Act as a sales enablement coach. Generate a realistic sales call roleplay with branching objections and model responses to improve sales skills.
Use: Scenario:
<scenario>
Scenario
</scenario>
| My role: My Role | Other party: Other Role
1) Apply these rules:
• Plain text only; no tables.
• Keep total output under 800 words.
• Professional, consultative tone; clear, concise lines.
• Derive details from the scenario; don't invent technical specifics not implied there.
• Label speakers exactly as: [My Role] and [Other Role].
2) Scenario snapshot (3-5 bullets):
• Who the buyer is, their likely goals, and current state (inferred from
<scenario>
Scenario
</scenario>
).
• Decision stage and key pressures.
• Primary call objective for My Role.
3) Roleplay script (6-8 alternating turns):
• Start with [My Role] opening. Each line ≤ 2 sentences.
• Include two branch points:
- Branch 1 after Turn 3: present two likely buyer paths (A/B) based on
<scenario>
Scenario
</scenario>
; provide [Other Role] reply for each and the best [My Role] response.
- Branch 2 after Turn 6: two different likely objections or directions (A/B); provide [Other Role] reply for each and the best [My Role] response.
• End with a clear, specific next step ask.
4) Common objections and responses (3-5):
• For each: Objection, What it signals, How to respond (1-2 sentences), Example line.
<example>
Objection: "We don't have budget right now."
Signals: Budget risk or low perceived value.
How to respond: Reframe around impact and phased options; quantify the cost of delay.
Example: "If we reduce manual errors by 30% this quarter, would a pilot at X/month fit within current limits?"
</example>
5) Coaching cues:
• Do: discovery questions, quantify impact, summarize, gain micro-commitments.
• Avoid: feature dumping, premature pricing deep dives, vague next steps.

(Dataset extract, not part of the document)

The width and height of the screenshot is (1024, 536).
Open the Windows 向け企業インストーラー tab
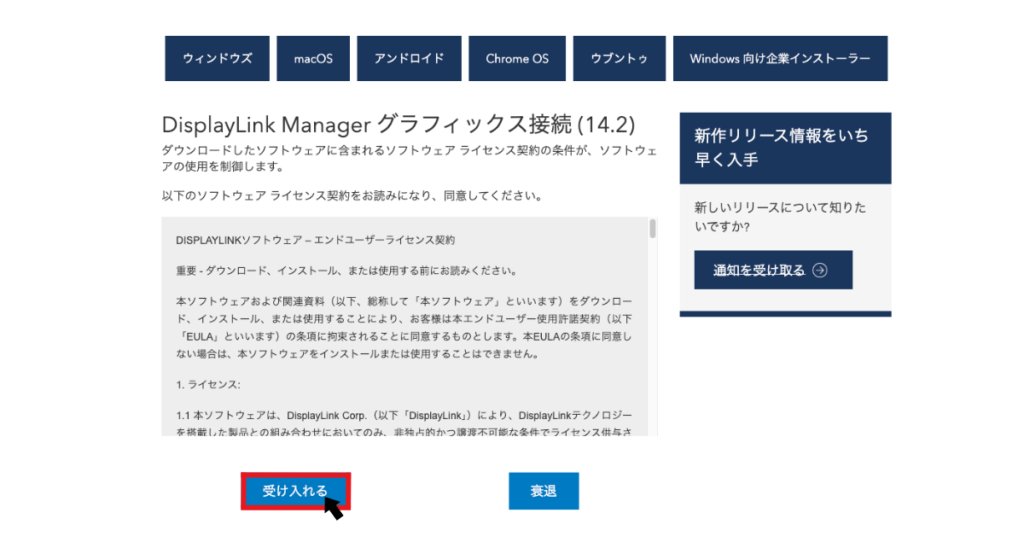[780, 59]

6) Variation drills (3 quick practice setups):
• Change the buyer's priority.
• Short-call constraint (5 minutes).
• Competitor-first scenario.
7) Success criteria and next step:
• 4-6 bullets defining what "good" looks like for this call.
• Provide one concrete calendar-worthy next step.
8) Reflection (4 questions):
• What did you learn about the buyer?
• Where did you create or miss value?
• Which objection was hardest and why?